15 июля, cреда, 0:34
Донни навалял одному журналисту. По полной программе. Я просто стояла и смотрела. А что я могла сделать? Ну да, кричать «хватит», но Донни это только бы раззадорило. После он валялся в агонии у палатки мамы Дилана. Журналист этот. На спальном мешке. Мама Дилана протерла его распухшие веки влажной рукавичкой для душа и осторожно провела ей по его окровавленным губам. Это тот самый чувак, что разговаривал с Бейтелом. Довольно молодой, лет тридцати. Мама Дилана спросила, как он себя чувствует.
Он ответил:
– Комично.
Зачетный ответ!
Началось все с того, что я заметила, как он показывает Бейтелу какие-то фотографии. В мире полно извращенцев, так что я подошла поближе. Они все еще стояли у качелей. Я услышала, как Бейтел рассказывает о дверце за кустом, и поняла, что речь идет кое о чем другом. О чем говорить вовсе не следует. И я убедилась в этом окончательно, когда этот тип принялся строчить в записной книжке.

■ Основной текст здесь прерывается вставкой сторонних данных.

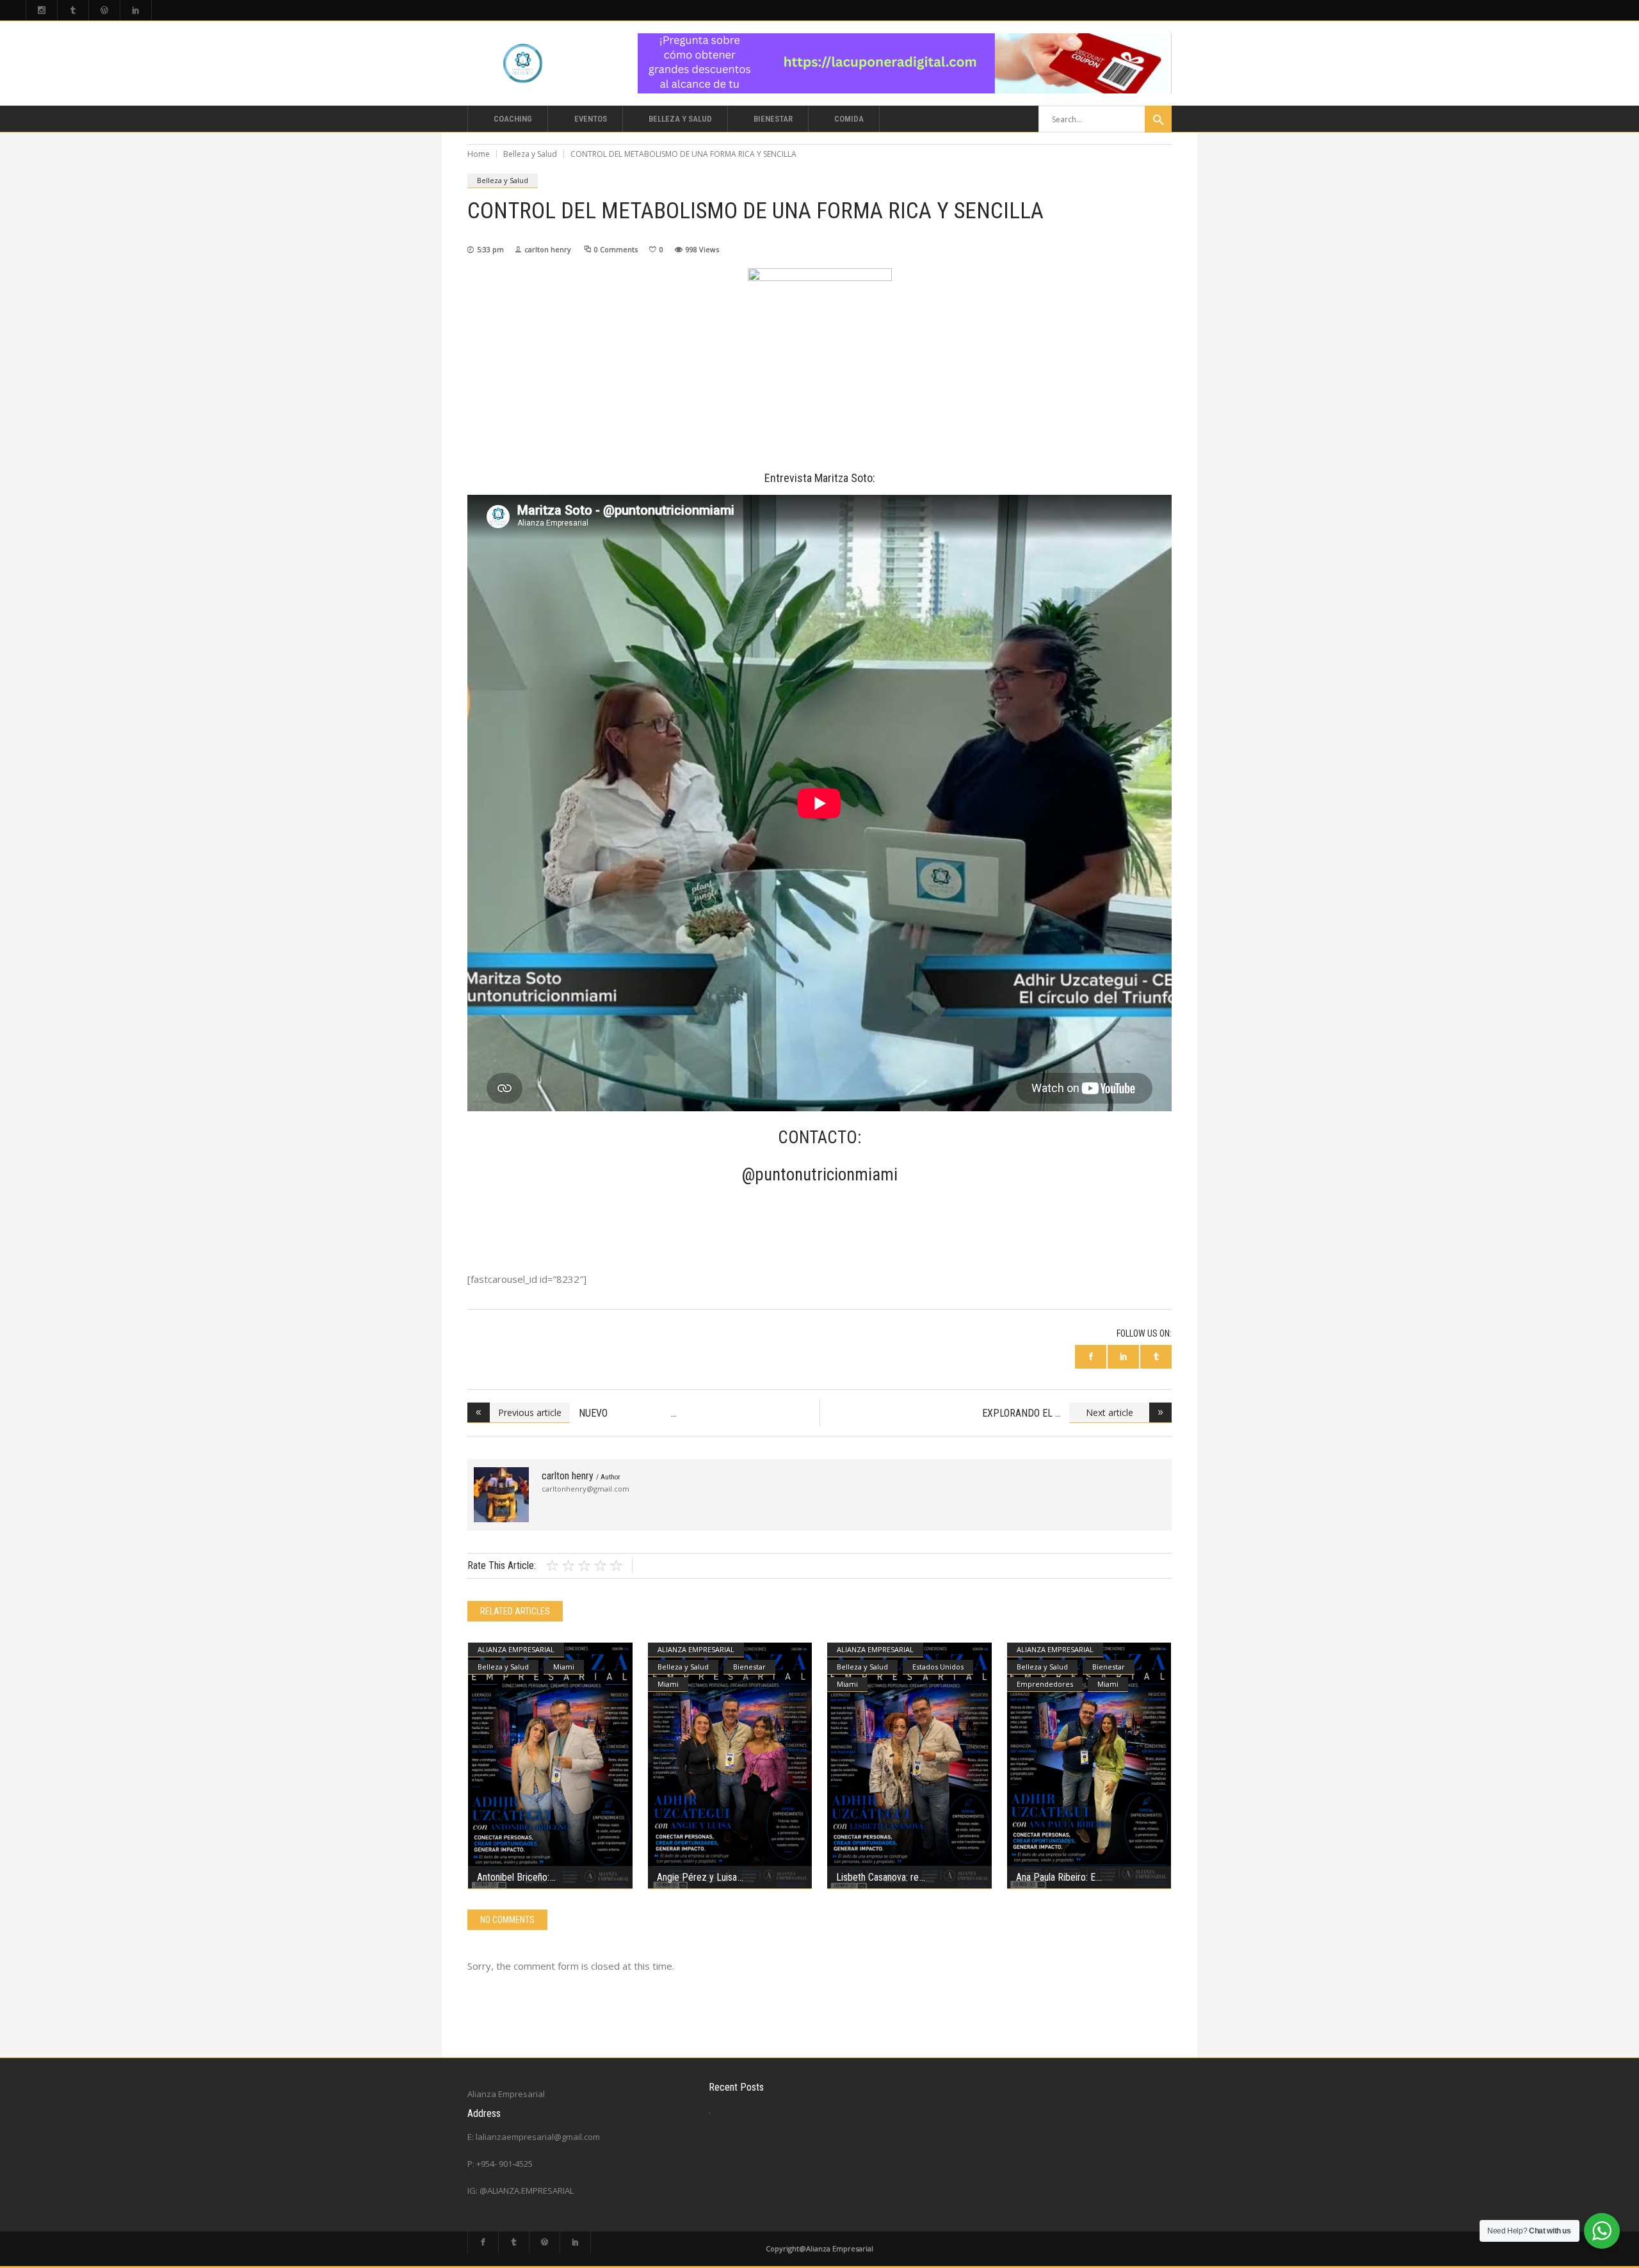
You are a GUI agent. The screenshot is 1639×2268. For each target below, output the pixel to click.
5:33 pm (490, 249)
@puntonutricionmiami (819, 1174)
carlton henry (547, 249)
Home (478, 154)
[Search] (1158, 119)
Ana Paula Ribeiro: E (1055, 1877)
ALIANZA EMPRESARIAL (516, 1649)
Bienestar (749, 1666)
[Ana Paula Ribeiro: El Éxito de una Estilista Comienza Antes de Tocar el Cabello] (1089, 1766)
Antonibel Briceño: (513, 1877)
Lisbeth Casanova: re (877, 1877)
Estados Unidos (938, 1666)
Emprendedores (1045, 1684)
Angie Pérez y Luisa (697, 1877)
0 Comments (616, 249)
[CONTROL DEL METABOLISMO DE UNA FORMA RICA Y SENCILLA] (501, 1494)
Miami (563, 1666)
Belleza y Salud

– О чем это вы тут? – вмешалась я.
Тип показал мне две фотографии:
– Ты знаешь этих детей?
JKL и близнецы.
– Нет, – ответила я, – а что?
– А этого мальчика?
Он показал на Бейтела.
– А то! – сказала я. – Он мой друг.
Бейтел просиял.
– А вот он их знает, – попробовал уесть меня журналист.
– Он ошибается, – отрезала я. – В наше время все дети похожи друг на друга. Ты же ошибся, правда, Бейтел?
– Да, я ошибся, – кивнул Бейтел.
– Вот видите! – Я взяла Бейтела за руку и потянула за собой. – Пошли, нам пора!